Collected data

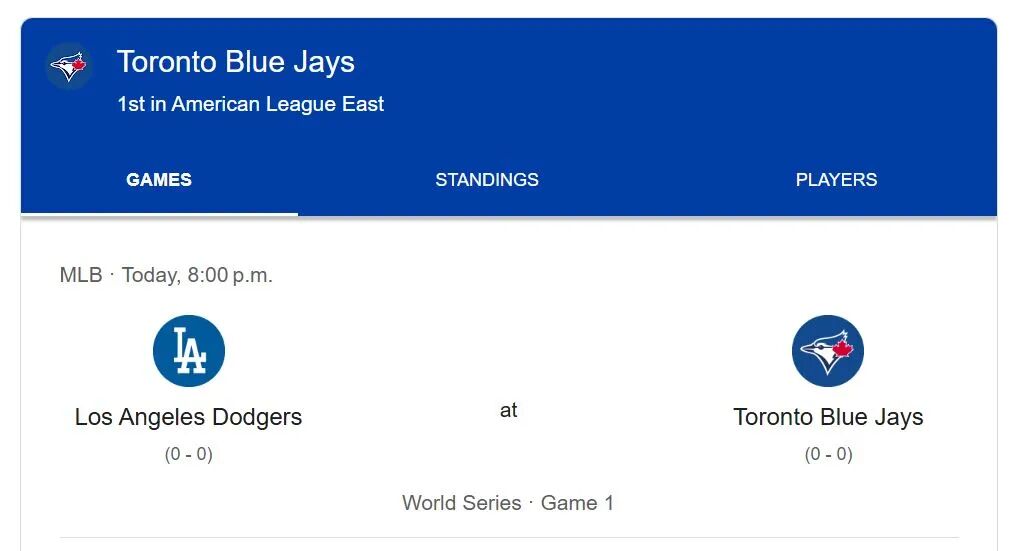Click the Dodgers (0 - 0) series record
This screenshot has width=1014, height=551.
tap(189, 454)
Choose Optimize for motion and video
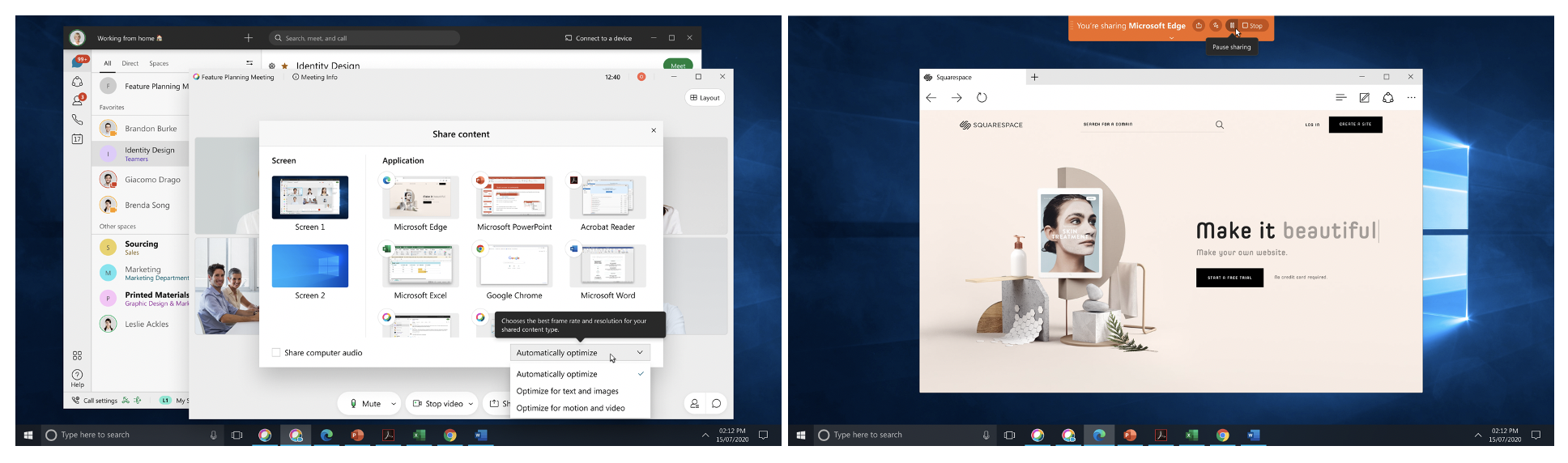 [x=570, y=408]
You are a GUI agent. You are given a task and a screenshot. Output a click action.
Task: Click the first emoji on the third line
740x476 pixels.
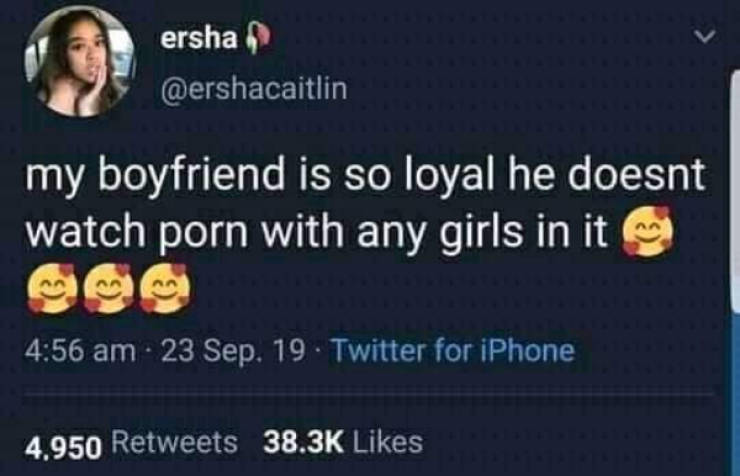coord(52,289)
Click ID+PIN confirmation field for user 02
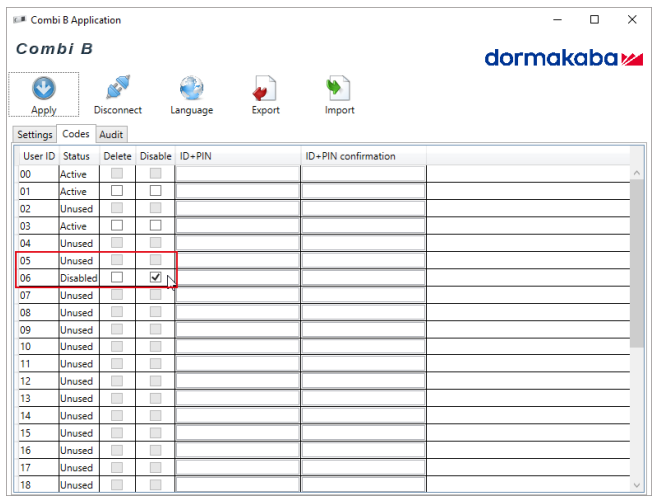Viewport: 659px width, 504px height. point(363,209)
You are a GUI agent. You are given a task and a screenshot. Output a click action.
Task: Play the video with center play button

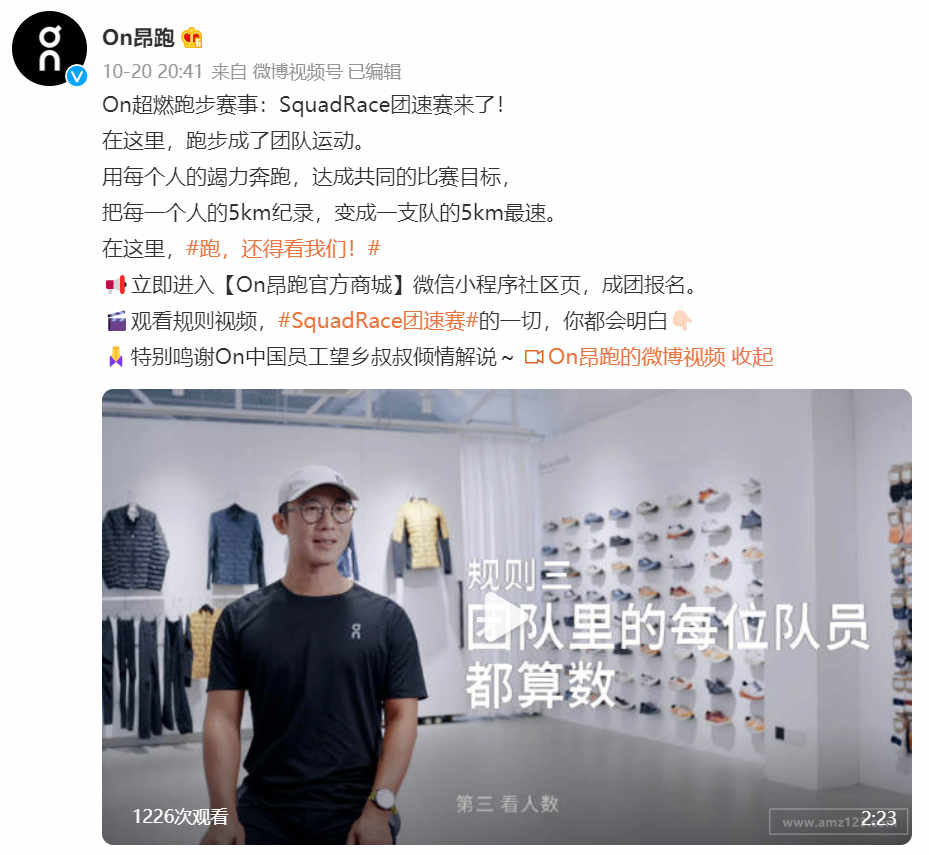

WHAT YOU NEED TO DO — Once the line containing "Choose Optimize for motion and video" has been found, write out exactly that line and each one after it through the end of the data, leaving out every picture.

TASK RESULT —
Choose Optimize for motion and video
 [x=570, y=408]
You are a GUI agent. You are given a task and a screenshot. Output a click action.
Task: Click the first emoji on the third line
740x476 pixels.
coord(52,289)
Click ID+PIN confirmation field for user 02
Viewport: 659px width, 504px height. point(363,209)
You are a GUI agent. You are given a task and a screenshot. Output a click action.
Task: Play the video with center play button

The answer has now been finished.